Model path not found: Double-check volume mounts and environment variables. Add debug logging: print(f"Looking for model at {MODEL_PATH}") at startup.
Container OOM killed: ML models are memory-hungry. Set resource limits in Compose or Kubernetes, or increase available memory. docker run -m 8g limits to 8GB RAM.
Slow inference in container: Might be CPU-based when you expected GPU. Verify GPU is passed through and model is on correct device: print(next(model.parameters()).device).
Wrapping Up
Containerizing ML models is one of those skills that feels optional until the moment it becomes essential, and that moment usually comes at the worst possible time, when you're trying to deploy under pressure and your environment assumptions are falling apart.
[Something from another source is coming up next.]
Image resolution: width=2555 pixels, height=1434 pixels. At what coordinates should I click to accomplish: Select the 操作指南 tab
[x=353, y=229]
Getting comfortable with Docker for ML before you need it means you can deploy with confidence rather than desperation.
The core techniques we've covered work together as a system. Specialized base images give you the right CUDA and framework foundation. Layer ordering makes your builds fast by preserving the cache for expensive dependency installations. Multi-stage builds keep your production images lean by discarding build tooling after it's served its purpose. Volume mounts give you flexibility to swap model weights without rebuilding. Health checks tell your orchestration layer when your service is ready to serve traffic. And environment variables let the same image serve different environments with different configurations.
The jump from "it works on my laptop" to "it works in production, at scale, for everyone on the team" is real. Docker bridges that gap for ML the same way it does for web services, but with ML-specific considerations around model size, GPU access, and framework dependencies that require a slightly different playbook than you'd find in a generic Docker tutorial.
Start small: containerize your next model, push it to Docker Hub, pull it on a different machine, and watch it work identically. That first successful cross-machine reproduction is the moment Docker goes from "infrastructure concern" to "essential tool in your ML workflow." Once you've experienced it, going back to manual environment management will feel like deploying code with FTP.